What needs to be done: Leave out the pictures and repeat exactly the lines from the one containing "Click the globe language icon" through the end of the records.

Dataset records:
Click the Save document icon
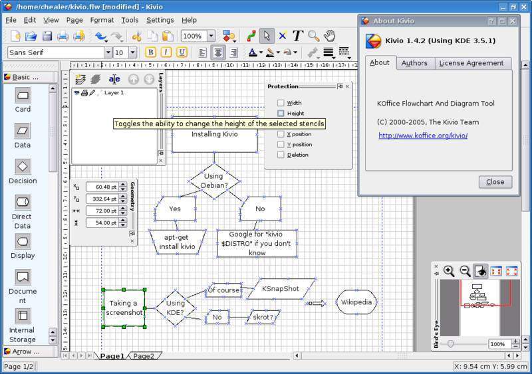Image resolution: width=532 pixels, height=374 pixels. [47, 36]
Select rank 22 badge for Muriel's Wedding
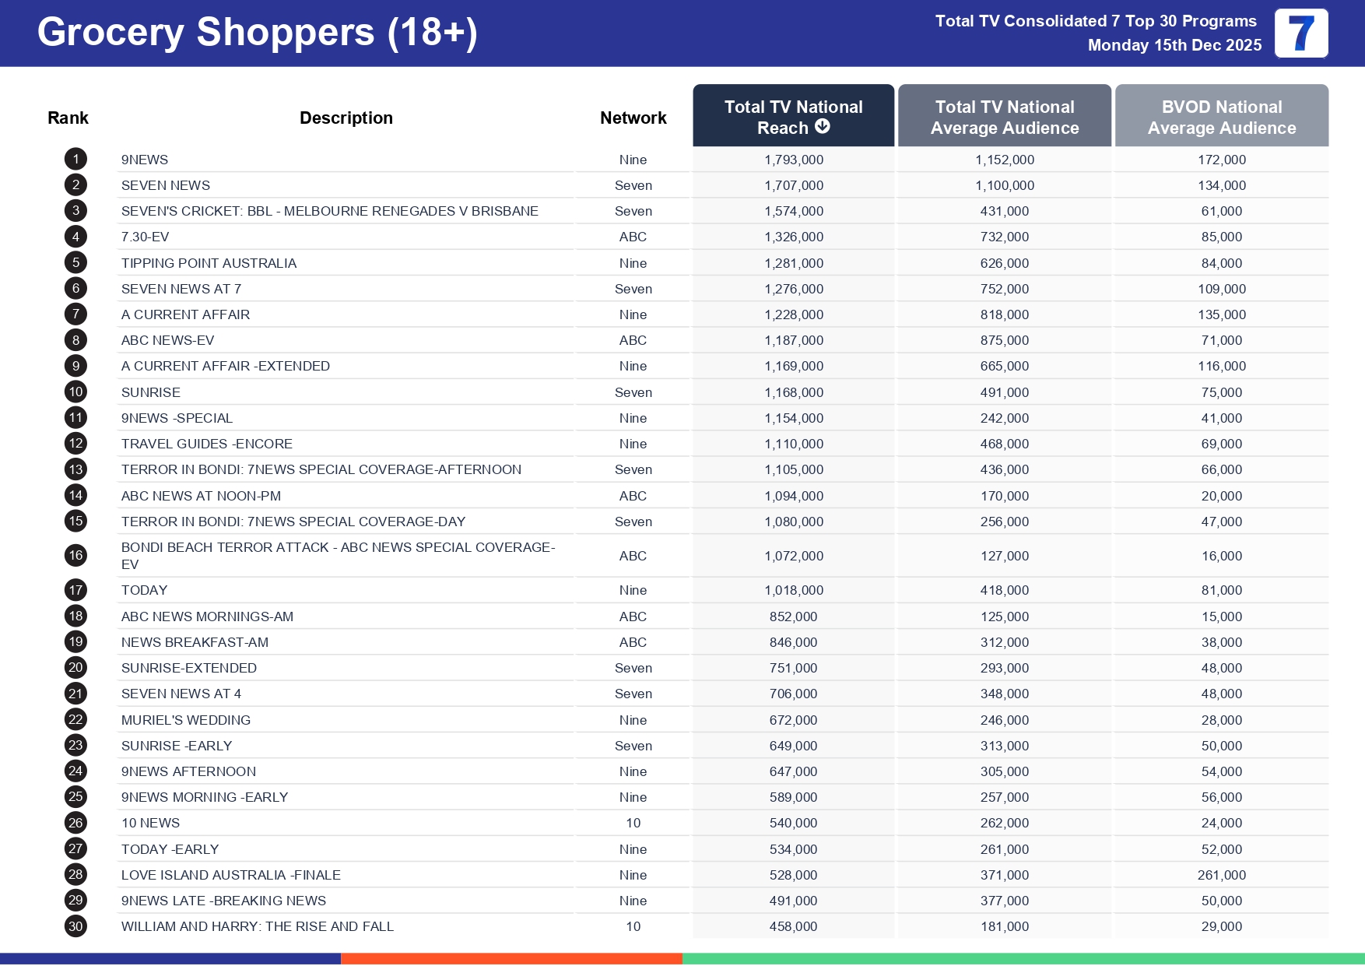 tap(75, 720)

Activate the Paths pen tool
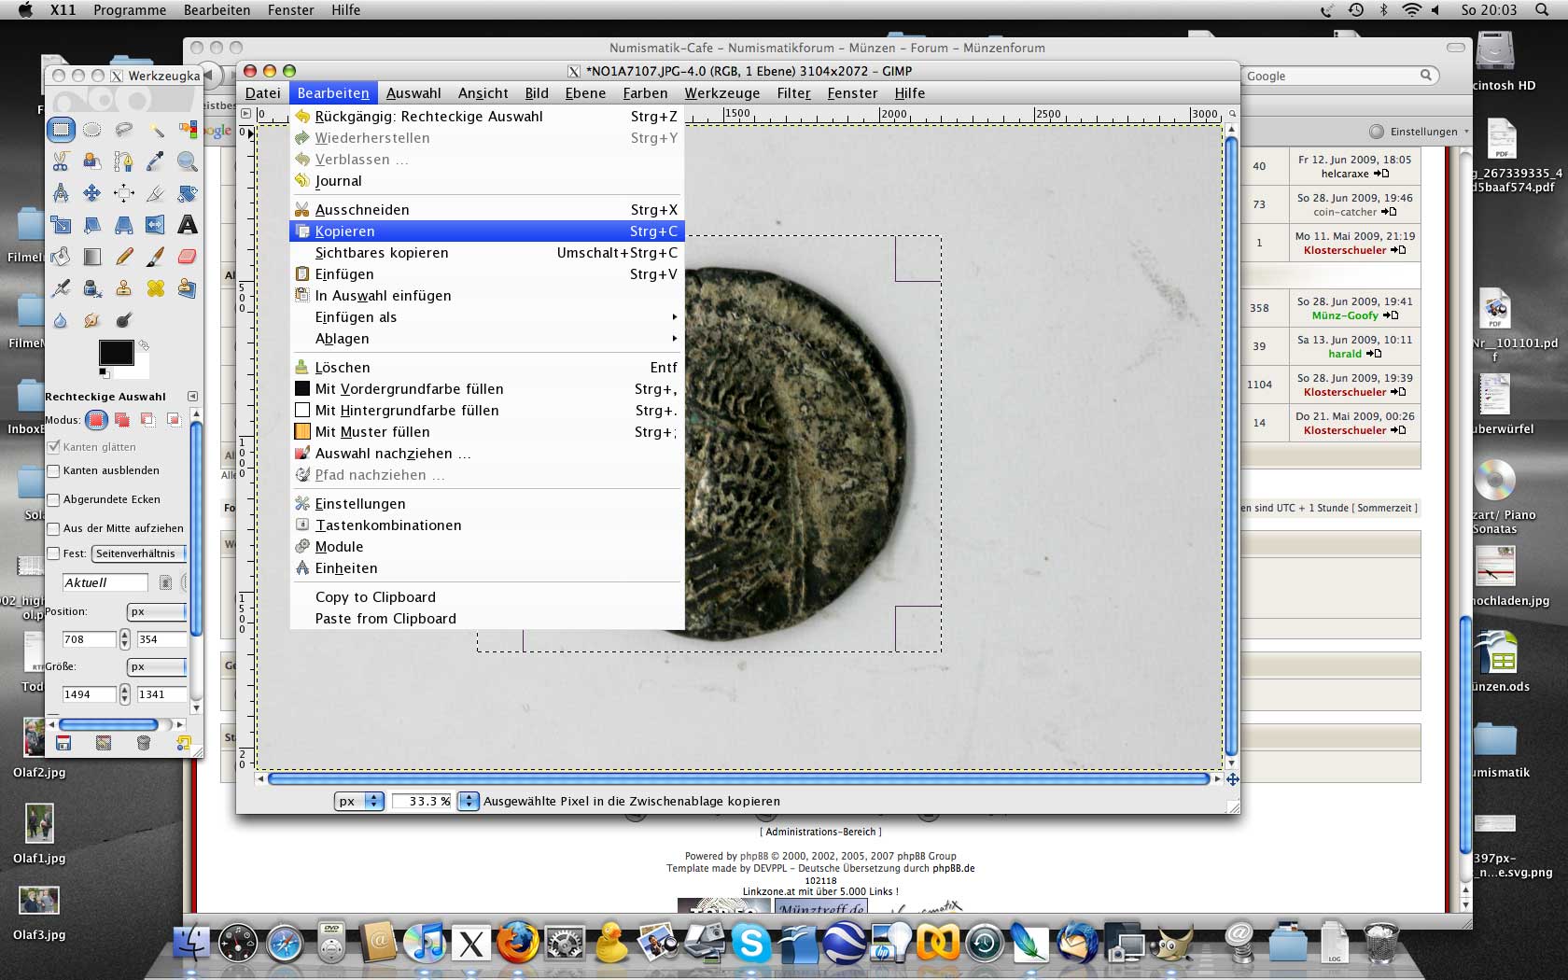click(123, 161)
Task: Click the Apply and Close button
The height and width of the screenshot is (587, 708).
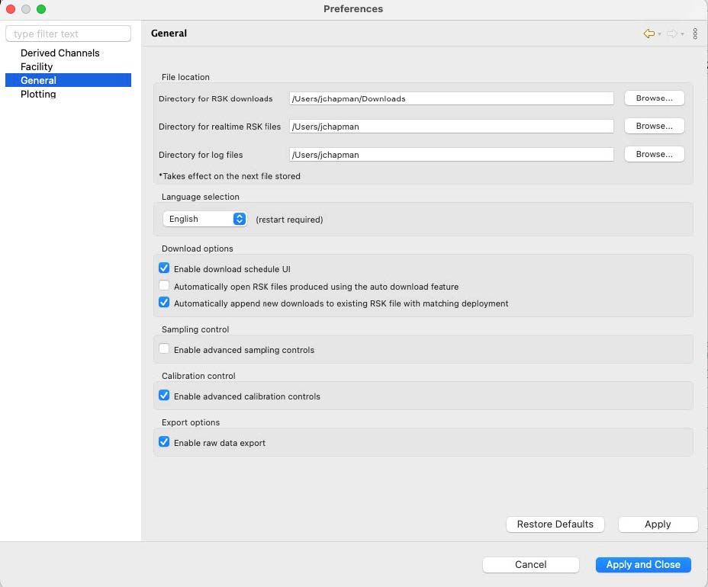Action: (x=642, y=564)

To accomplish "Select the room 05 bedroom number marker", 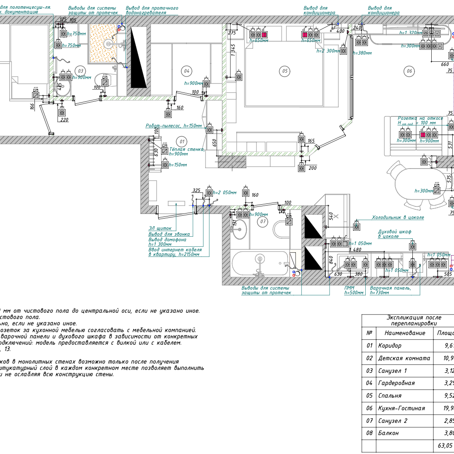I will click(285, 71).
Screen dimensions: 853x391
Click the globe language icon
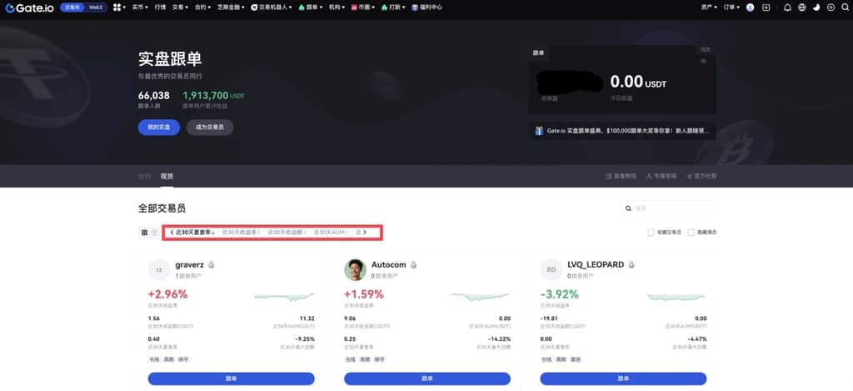point(801,8)
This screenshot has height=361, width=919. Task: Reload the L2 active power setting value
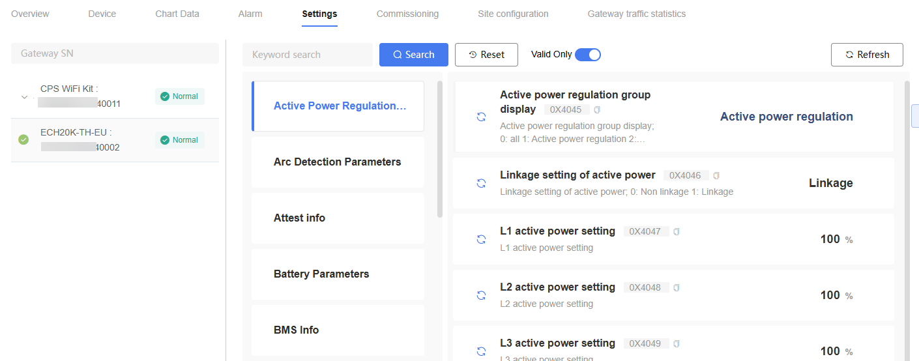[x=481, y=295]
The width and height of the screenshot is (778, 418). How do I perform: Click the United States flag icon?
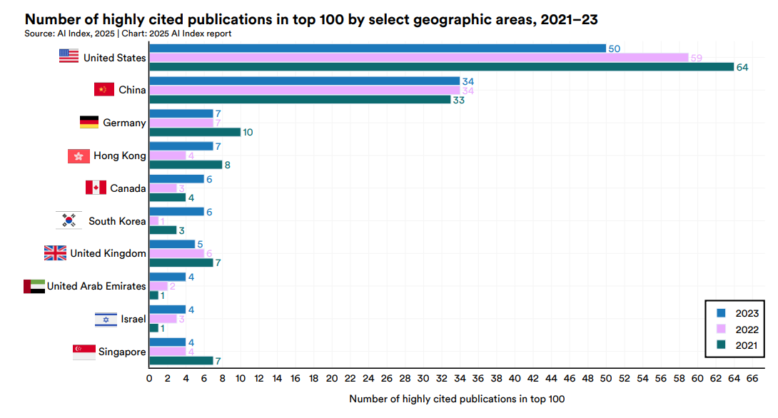tap(69, 56)
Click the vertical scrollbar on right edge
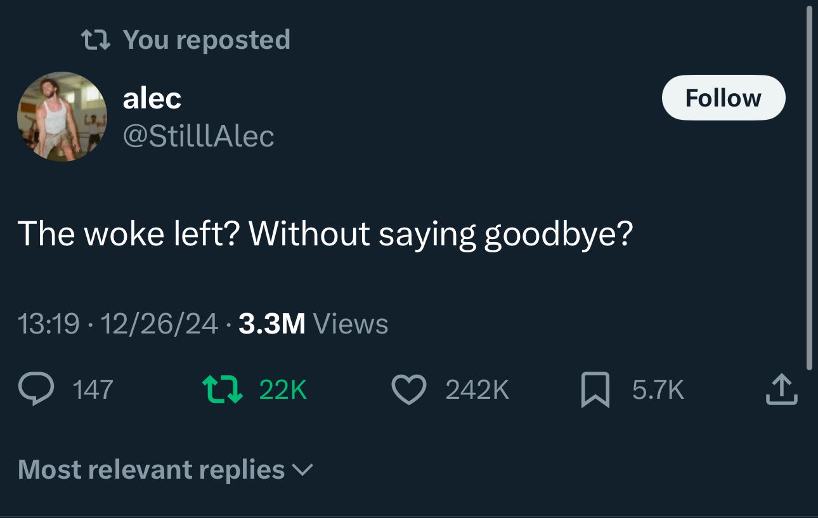The width and height of the screenshot is (818, 518). point(809,188)
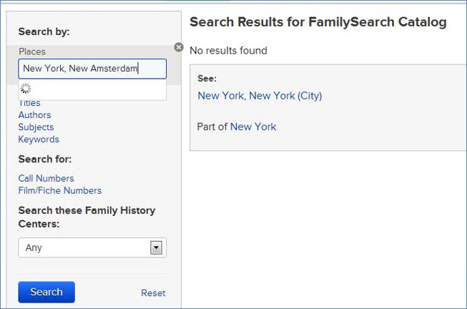The height and width of the screenshot is (309, 467).
Task: Choose Titles as a search-by option
Action: (x=29, y=103)
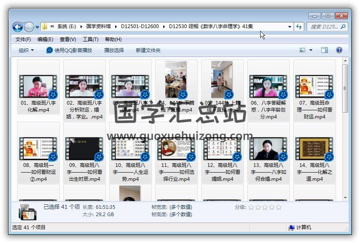Open the view options dropdown arrow
The image size is (360, 243).
311,50
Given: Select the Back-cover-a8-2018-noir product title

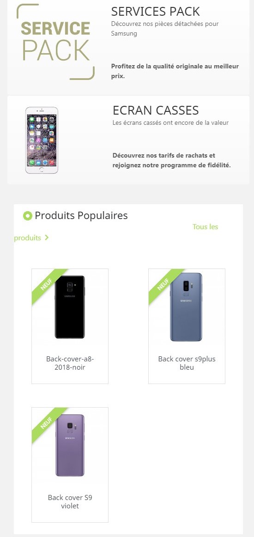Looking at the screenshot, I should [70, 363].
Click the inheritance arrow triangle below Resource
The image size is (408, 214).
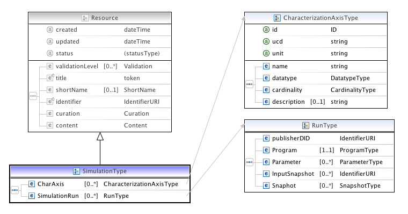(x=100, y=137)
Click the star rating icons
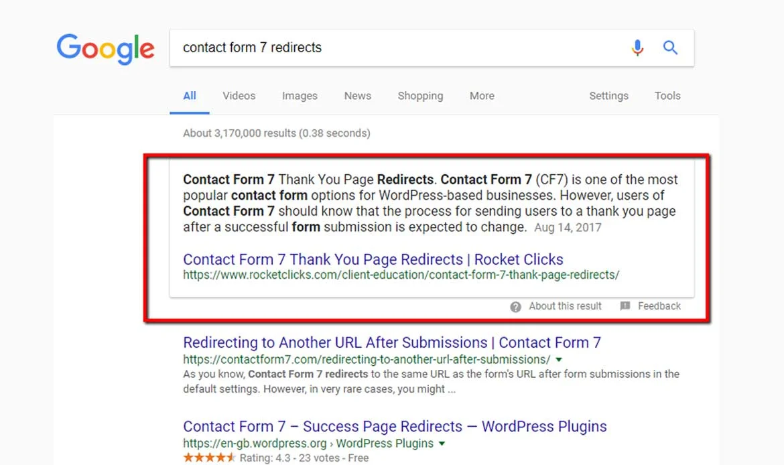 [x=209, y=458]
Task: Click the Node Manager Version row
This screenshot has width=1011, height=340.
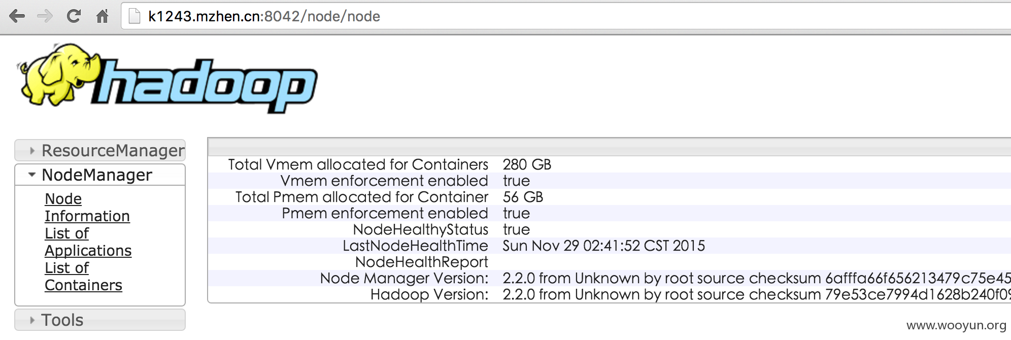Action: point(609,278)
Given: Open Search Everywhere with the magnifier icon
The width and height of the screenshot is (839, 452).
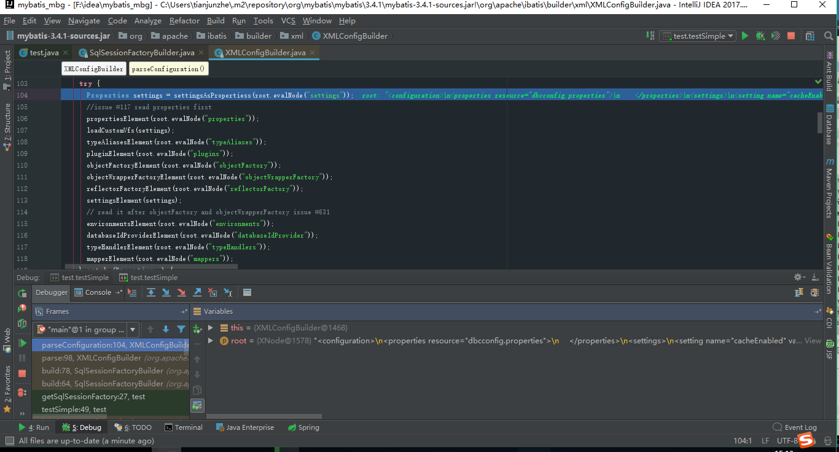Looking at the screenshot, I should tap(830, 36).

Solution to the problem:
Click the globe language icon
point(801,8)
This screenshot has height=361, width=919. Task: Reload the L2 active power setting value
[x=481, y=295]
The width and height of the screenshot is (778, 418). How do I perform: Click the United States flag icon?
tap(69, 56)
Click the vertical scrollbar on right edge
The width and height of the screenshot is (818, 518). point(809,188)
The height and width of the screenshot is (309, 467).
Task: Choose Titles as a search-by option
Action: (x=29, y=103)
Open the view options dropdown arrow
The image size is (360, 243).
311,50
Given: Select the Back-cover-a8-2018-noir product title

Looking at the screenshot, I should [70, 363].
Click the inheritance arrow triangle below Resource
The image size is (408, 214).
(x=100, y=137)
Click the star rating icons
 [x=209, y=458]
Task: Click the Node Manager Version row
This screenshot has width=1011, height=340.
Action: point(609,278)
Given: Open Search Everywhere with the magnifier icon
The width and height of the screenshot is (839, 452).
Looking at the screenshot, I should tap(830, 36).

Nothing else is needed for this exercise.